La sfida 1. Riproduci senza modifiche, dall'articolo su paesaggio e migrazioni, il passo che si apre con le parole contenenti "Abbiamo capito che" e si chiude con "che lo vivono.".

Testo del documento.
************
Per Albertina Soliani il territorio «si trasforma anche grazie agli stranieri che ci lavorano». «Il caporalato è intollerabile in uno stato di diritto, serve la reazione di tutta la società civile»
Il paesaggio è in continua trasformazione, contaminato da chi lo abita. Le migrazioni umane hanno sempre interagito con i territori, quelli di partenza e di destinazione, ed è questa la relazione che la sedicesima edizione della Scuola di paesaggio «Emilio Sereni», che si conclude il 31 agosto, ha deciso di indagare. Intitolata al più importante storico del paesaggio agrario italiano, la scuola è ospitata da Casa Cervi, a Gattatico, in provincia di Reggio Emilia, la casa museo dei sette fratelli trucidati dai fascisti nel 1943.
Le campagne italiane hanno infatti vissuto processi di abbandono, ma anche esperienze di ritorno e ripopolamento, come dimostra l’esempio positivo di accoglienza del comune di Riace. «Ho disperatamente tentato di fare qualcosa in un luogo abbandonato, uno dei tanti paesini del profondo sud, dove le comunità rurali rischiano di diventare “fantasma”», dice Mimmo Lucano nel suo intervento di conclusione della scuola. Senza canali di ingresso regolari, l’incontro tra la migrazione e la campagna ancora oggi però produce sfruttamento.
Una subalternità «intollerabile in uno stato di diritto», dice invece a Domani Albertina Soliani, ex senatrice e presidente dell’Istituto Alcide Cervi. Il territorio dove sorge il luogo simbolo della Resistenza è cambiato, dal 1943 ad oggi, e anche lo spostarsi da un comune all’altro della famiglia Cervi, racconta Soliani, veniva definito «immigrazione», questo significa che «siamo tutti migranti».
Perché approfondire il rapporto tra paesaggio e migrazioni?
Abbiamo capito che il paesaggio agrario italiano si trasforma anche per la presenza delle persone migranti che ci lavorano. Penso ad esempio alla comunità sikh che vive l’area Padana: cominciano con grande precarietà, ma poi con le loro famiglie diventano di fatto cittadini della comunità. È un dato di fatto che la cittadinanza è strutturalmente legata alla vita nel territorio. Lo cambia e quindi anche la società e la politica devono camminare di conseguenza. E ci siamo trovati nel pieno del dibattito politico sullo ius scholae. L’articolo 9 della Costituzione tutela il paesaggio e i migranti che lo vivono.
In che modo i flussi migratori trasformano il paesaggio sociale e culturale?
************
Dati in ingresso.
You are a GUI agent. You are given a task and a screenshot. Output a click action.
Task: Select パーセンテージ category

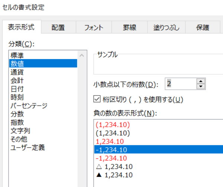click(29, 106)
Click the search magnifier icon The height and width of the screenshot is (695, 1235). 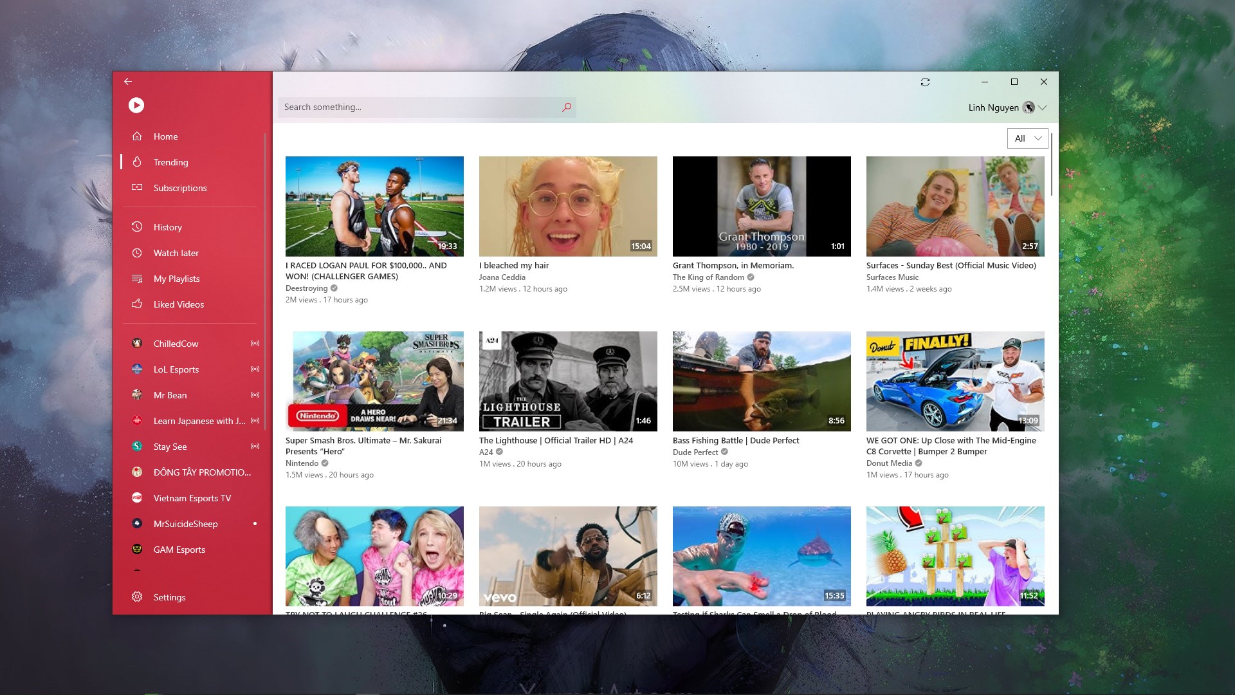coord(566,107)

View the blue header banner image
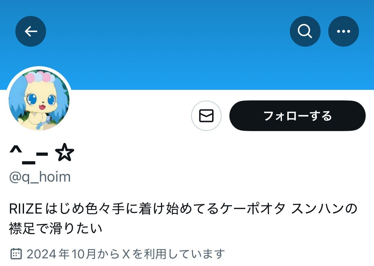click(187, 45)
************
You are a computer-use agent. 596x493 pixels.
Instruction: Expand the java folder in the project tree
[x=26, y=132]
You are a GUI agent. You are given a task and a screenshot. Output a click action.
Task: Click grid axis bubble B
************
La sfida 2. Trascrivi fedelmente, dall'elenco qui sopra, il tratto che si apre con la riga contenente "You are a computer-use agent. 596x493 pixels." e si chiude con quella contenente "Task: Click grid axis bubble B", entrambe comprese.

Risposta scritta 1.
Abbiamo capito che il paesaggio agrario italiano si trasforma anche per la presenza delle persone migranti che ci lavorano. Penso ad esempio alla comunità sikh che vive l’area Padana: cominciano con grande precarietà, ma poi con le loro famiglie diventano di fatto cittadini della comunità. È un dato di fatto che la cittadinanza è strutturalmente legata alla vita nel territorio. Lo cambia e quindi anche la società e la politica devono camminare di conseguenza. E ci siamo trovati nel pieno del dibattito politico sullo ius scholae. L’articolo 9 della Costituzione tutela il paesaggio e i migranti che lo vivono.

Risposta scritta 2.
You are a computer-use agent. 596x493 pixels.
Instruction: Expand the java folder in the project tree
[x=26, y=132]
You are a GUI agent. You are given a task and a screenshot. Output a click action.
Task: Click grid axis bubble B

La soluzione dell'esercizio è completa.